# Task description
Render the part of the records that opens with the line containing "Zoom in on the map" and closes with the line containing "(x=368, y=116)" as a numbered list, leaving out blank lines. Include only those lines, with both ends counted.
* begin Supplied entries *
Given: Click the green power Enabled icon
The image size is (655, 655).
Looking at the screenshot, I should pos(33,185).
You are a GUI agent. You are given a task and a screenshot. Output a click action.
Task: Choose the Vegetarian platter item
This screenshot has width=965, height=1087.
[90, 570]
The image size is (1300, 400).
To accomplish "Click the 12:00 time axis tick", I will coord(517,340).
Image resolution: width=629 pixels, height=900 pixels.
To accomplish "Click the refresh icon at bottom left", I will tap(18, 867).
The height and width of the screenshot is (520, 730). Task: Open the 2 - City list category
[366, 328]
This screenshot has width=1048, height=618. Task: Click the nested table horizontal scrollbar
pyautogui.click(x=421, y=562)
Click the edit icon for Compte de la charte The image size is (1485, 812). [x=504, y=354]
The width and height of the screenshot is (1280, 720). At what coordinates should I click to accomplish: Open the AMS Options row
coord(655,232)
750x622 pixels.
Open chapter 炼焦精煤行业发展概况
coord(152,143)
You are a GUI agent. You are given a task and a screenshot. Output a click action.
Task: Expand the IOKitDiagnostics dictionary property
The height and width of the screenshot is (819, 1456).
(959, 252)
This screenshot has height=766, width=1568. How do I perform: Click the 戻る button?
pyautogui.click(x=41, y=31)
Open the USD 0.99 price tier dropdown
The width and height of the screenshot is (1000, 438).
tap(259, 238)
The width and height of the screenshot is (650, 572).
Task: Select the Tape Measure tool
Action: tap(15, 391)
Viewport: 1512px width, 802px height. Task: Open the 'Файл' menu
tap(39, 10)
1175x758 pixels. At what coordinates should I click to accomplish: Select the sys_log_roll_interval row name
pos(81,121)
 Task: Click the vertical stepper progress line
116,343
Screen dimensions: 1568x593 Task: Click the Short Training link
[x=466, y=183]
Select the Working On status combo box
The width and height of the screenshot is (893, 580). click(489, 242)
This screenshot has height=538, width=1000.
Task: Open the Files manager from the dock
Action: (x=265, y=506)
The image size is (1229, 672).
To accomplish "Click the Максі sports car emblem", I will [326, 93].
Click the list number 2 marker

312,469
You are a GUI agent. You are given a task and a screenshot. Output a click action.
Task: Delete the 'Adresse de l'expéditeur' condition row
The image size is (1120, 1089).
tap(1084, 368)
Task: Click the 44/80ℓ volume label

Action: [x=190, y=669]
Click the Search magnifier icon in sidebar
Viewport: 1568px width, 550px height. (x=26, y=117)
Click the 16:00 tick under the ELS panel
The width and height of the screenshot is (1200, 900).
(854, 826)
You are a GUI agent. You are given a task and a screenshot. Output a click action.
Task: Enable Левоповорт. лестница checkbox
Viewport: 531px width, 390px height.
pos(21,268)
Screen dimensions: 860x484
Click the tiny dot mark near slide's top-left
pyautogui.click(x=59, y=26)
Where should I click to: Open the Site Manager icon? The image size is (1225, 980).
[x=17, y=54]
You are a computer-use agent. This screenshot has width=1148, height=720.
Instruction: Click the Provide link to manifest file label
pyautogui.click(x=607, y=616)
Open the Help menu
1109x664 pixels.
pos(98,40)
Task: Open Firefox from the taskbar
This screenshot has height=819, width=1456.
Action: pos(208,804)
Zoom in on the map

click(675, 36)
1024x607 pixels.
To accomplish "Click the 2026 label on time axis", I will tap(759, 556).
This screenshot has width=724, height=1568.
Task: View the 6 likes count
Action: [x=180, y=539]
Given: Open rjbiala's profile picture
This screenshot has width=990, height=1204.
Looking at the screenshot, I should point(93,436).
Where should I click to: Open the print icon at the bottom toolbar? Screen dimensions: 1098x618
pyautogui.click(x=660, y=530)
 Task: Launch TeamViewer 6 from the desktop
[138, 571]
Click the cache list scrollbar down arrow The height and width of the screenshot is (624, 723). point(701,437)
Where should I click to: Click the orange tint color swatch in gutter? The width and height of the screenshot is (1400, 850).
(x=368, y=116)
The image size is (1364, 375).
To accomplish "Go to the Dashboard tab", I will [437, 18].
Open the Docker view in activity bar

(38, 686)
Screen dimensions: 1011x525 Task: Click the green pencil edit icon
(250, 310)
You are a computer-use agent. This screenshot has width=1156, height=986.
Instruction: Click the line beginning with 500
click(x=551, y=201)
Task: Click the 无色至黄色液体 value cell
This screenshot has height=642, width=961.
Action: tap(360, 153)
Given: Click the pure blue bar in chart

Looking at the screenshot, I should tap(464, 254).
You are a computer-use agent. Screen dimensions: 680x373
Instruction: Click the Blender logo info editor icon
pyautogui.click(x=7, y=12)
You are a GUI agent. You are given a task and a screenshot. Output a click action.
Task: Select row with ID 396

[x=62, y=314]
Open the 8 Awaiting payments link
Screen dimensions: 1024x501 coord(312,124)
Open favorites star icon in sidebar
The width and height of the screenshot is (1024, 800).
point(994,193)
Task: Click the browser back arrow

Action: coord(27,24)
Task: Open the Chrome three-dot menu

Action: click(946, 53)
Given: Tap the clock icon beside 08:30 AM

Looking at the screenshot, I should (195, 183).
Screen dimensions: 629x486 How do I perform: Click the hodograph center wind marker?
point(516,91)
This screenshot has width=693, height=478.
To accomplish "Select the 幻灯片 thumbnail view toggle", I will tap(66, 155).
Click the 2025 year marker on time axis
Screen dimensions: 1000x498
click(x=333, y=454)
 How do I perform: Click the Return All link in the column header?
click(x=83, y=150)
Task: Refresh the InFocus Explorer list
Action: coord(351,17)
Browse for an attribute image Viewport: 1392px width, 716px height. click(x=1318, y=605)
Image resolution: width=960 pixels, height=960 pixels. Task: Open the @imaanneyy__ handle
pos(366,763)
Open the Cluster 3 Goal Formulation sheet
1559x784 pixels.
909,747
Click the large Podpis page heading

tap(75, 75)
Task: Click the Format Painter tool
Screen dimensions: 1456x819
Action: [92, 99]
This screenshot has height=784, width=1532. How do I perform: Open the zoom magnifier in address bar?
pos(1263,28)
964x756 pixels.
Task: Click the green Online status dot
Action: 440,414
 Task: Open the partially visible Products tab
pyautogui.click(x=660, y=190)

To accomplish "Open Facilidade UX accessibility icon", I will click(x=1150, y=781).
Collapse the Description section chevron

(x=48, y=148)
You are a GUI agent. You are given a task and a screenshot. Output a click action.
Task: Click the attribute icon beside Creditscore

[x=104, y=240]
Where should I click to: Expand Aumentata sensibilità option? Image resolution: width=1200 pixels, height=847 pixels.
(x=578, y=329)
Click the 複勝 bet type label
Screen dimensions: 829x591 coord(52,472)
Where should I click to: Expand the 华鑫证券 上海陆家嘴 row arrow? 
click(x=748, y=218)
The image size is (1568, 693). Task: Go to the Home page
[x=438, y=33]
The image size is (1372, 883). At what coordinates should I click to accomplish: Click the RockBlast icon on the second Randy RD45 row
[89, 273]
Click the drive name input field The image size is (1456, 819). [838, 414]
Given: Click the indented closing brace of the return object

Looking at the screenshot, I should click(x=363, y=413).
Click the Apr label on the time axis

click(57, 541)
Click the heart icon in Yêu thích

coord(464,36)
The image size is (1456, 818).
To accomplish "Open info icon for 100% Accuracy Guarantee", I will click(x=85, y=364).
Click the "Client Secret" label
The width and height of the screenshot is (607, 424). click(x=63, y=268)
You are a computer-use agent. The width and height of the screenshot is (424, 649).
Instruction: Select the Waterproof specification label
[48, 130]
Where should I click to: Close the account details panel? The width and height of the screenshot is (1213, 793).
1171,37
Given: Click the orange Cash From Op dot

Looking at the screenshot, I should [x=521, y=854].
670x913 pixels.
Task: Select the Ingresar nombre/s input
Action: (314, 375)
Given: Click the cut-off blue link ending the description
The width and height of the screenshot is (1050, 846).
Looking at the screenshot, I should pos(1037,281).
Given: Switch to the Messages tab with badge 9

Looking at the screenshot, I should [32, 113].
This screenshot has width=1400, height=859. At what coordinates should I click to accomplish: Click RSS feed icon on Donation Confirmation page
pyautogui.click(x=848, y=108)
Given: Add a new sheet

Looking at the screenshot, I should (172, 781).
* end Supplied entries *
# Output below
1. Zoom in on the map
2. click(675, 36)
3. 1024x607 pixels.
4. To accomplish "Click the 2026 label on time axis", I will tap(759, 556).
5. This screenshot has width=724, height=1568.
6. Task: View the 6 likes count
7. Action: [x=180, y=539]
8. Given: Open rjbiala's profile picture
9. This screenshot has width=990, height=1204.
10. Looking at the screenshot, I should point(93,436).
11. Where should I click to: Open the print icon at the bottom toolbar? Screen dimensions: 1098x618
12. pyautogui.click(x=660, y=530)
13.  Task: Launch TeamViewer 6 from the desktop
14. [138, 571]
15. Click the cache list scrollbar down arrow The height and width of the screenshot is (624, 723). point(701,437)
16. Where should I click to: Click the orange tint color swatch in gutter? The width and height of the screenshot is (1400, 850).
17. (x=368, y=116)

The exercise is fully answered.